**Task objective**
Take the line with "Add a new sheet with plus icon" as the first line and the last line of the data as the final one. Write out those lines exactly, and no others.

[Start of section]

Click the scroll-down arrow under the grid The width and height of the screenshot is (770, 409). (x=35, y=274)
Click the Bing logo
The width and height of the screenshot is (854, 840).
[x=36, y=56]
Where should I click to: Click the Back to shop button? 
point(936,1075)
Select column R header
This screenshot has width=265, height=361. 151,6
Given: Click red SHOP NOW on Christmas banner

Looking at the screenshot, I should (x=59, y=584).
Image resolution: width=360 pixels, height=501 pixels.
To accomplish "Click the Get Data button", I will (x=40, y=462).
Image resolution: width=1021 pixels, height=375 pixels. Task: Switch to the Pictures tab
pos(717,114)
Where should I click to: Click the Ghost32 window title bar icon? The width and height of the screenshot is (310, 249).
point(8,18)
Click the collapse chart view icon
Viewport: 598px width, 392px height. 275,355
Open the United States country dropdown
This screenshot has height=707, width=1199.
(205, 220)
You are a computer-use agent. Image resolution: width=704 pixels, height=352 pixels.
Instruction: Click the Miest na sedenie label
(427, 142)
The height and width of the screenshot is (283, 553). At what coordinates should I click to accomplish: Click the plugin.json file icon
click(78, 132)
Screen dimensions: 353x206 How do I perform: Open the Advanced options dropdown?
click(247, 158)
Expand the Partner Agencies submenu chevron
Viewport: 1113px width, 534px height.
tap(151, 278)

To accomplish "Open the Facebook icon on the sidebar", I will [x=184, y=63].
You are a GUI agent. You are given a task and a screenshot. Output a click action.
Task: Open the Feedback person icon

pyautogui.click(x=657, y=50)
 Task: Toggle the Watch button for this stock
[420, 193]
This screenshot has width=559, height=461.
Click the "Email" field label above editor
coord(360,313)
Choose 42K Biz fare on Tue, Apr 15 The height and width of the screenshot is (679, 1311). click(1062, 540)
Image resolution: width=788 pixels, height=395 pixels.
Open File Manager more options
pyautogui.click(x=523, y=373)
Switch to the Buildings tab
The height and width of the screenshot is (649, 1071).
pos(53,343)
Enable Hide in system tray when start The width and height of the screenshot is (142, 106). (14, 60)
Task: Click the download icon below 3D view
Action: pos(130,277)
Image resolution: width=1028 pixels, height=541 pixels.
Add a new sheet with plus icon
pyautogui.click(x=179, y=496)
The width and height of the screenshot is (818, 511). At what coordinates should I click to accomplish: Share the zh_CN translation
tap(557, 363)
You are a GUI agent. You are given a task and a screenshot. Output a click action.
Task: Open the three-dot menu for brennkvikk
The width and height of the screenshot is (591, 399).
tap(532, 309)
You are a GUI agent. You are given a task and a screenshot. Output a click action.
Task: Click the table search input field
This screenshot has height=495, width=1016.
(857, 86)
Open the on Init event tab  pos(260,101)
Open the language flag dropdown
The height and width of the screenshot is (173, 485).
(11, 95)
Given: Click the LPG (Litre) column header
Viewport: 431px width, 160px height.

[End of section]

**Task result**
Add a new sheet with plus icon
pyautogui.click(x=179, y=496)
The width and height of the screenshot is (818, 511). At what coordinates should I click to accomplish: Share the zh_CN translation
tap(557, 363)
You are a GUI agent. You are given a task and a screenshot. Output a click action.
Task: Open the three-dot menu for brennkvikk
The width and height of the screenshot is (591, 399).
tap(532, 309)
You are a GUI agent. You are given a task and a screenshot. Output a click action.
Task: Click the table search input field
This screenshot has height=495, width=1016.
(857, 86)
Open the on Init event tab  pos(260,101)
Open the language flag dropdown
The height and width of the screenshot is (173, 485).
(11, 95)
Given: Click the LPG (Litre) column header
Viewport: 431px width, 160px height.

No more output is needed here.